First of all, Haversine is not perfect, because Earth is not a perfect sphere - read http://www.movable-type.co.uk/scripts/latlong-vincenty.html
Second - PL/SQL is not a perfect tool to program calculations with many lines of code which will be called many times. If you go with Java or C++ implementing your math, you will give huge performance improvement. C++ or Java code can be called from Oracle just like a function.

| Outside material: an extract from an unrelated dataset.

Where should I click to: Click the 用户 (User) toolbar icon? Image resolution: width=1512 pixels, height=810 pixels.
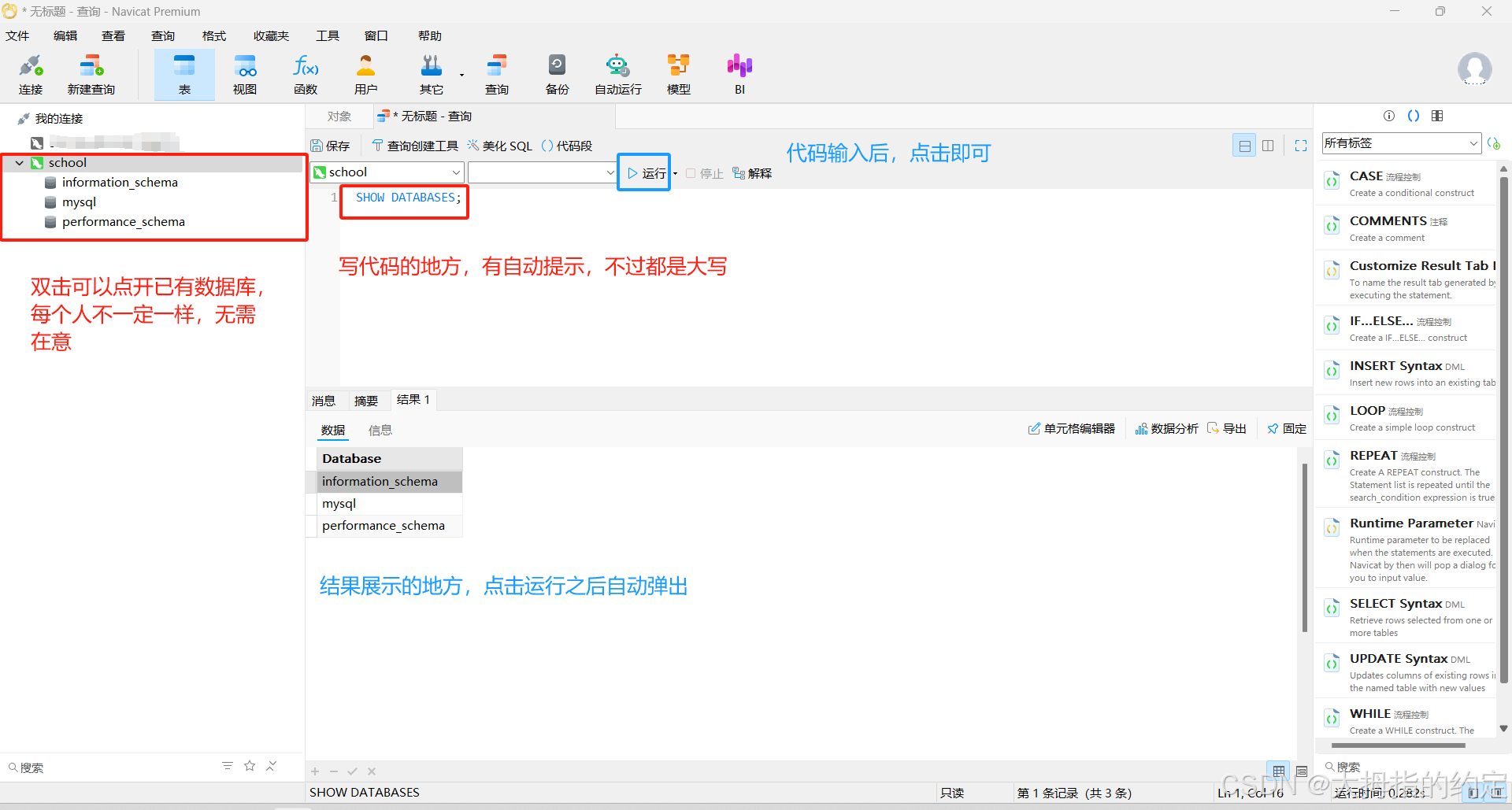(x=365, y=75)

Third - people who commented that you need to cut out as many points as possible with simple rectangular boxing are very correct. Create an index by longitude and latitude columns, it will help to execute that boxing clause.
Lastly, I don't think Oracle Spatial has to be involved here - it is an overkill. If you already have it and created SDO_GEOMETRY column, this is one story, but if not - I would not consider it.